Washington GOP looking to loosen background check requirements

Washington State Republicans want to create an exception to the state’s expansive background check law, which was passed in 2014.

The measure being considered by the state legislature – Senate Bill 6158 – would create an exception in the state’s criminal background check law that allows the transfer of firearms at a nonprofit charity event without first submitting to a check.

I-594 – an initiative that Evergreen State voters sent to the legislature, where it was passed in 2014 – made criminal background checks a legal requirement for any firearms transfer, with a few exceptions, which include the transfer of firearms as gifts between immediate family members, and temporarily transferring a firearm to someone in the interest of safety and defense.

Gun control groups and state Democrats have advocated against the GOP-backed bill, arguing that it would begin to chip away at the state’s new regulations, and make it easier for criminals and dangerous individuals to acquire firearms, according to area media website Crosscut.

The Alliance for Gun Responsibility, a Washington gun control group, lauded comments from Shawn Vestal, an Op/Ed writer for The Statesman-Review, lauding I-594’s impact on limiting illegal gun purchases. “A hundred people who weren’t supposed to own guns were not allowed to buy guns, at least at one point of sale. It’s not many, but it’s not nothing,” he said.

And Jamal Raad, Washington Democrats’ spokesman, told Crosscut that the measure would allow the state’s “conservative and Republican political groups to give out guns to their members at fundraisers without voter-approved universal background checks.”

However, Rep. Bruce Dammeier, a Puyallup Republican,  the bill’s sponsor has said that the exception would only be temporary, and a background check would have to be completed through a federally licensed firearms dealer before the transfer is officially completed, according to the Crosscut article.

But Crosscut also points out that there is no language in the bill detailing this process, and that a non-partisan Senate report says the bill will create “an additional exemption to the background check requirement.”

The measure was approved by the Senate Committee on Law and Justice on Feb. 2, and will next be heard by the Washington Senate’s Rules Committee.

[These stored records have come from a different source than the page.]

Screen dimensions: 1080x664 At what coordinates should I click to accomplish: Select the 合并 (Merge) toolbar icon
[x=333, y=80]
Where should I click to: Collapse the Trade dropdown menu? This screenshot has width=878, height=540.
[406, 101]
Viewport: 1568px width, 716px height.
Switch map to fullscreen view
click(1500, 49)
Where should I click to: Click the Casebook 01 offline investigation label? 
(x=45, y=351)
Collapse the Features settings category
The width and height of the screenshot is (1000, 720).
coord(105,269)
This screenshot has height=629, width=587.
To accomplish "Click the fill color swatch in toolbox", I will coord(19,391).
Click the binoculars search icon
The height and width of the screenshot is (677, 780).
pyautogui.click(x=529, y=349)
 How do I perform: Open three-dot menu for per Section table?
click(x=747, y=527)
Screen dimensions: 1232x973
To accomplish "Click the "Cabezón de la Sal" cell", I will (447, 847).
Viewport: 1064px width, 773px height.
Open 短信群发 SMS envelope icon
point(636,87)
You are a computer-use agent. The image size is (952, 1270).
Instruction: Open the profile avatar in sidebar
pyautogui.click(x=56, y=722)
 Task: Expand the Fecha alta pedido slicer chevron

This move from Washington Republicans comes at the same time as other states – Oregon and Delaware among them – are considering legislation to tighten down their state’s background check laws even more.

And last year, Oregon passed a law to create a universal background check requirement that applied to the transfer of any firearms in the state.

This move to slightly loosen background check requirements also comes at a time of record months and weeks of background check applications being processed by the National Instant Criminal Background Check System.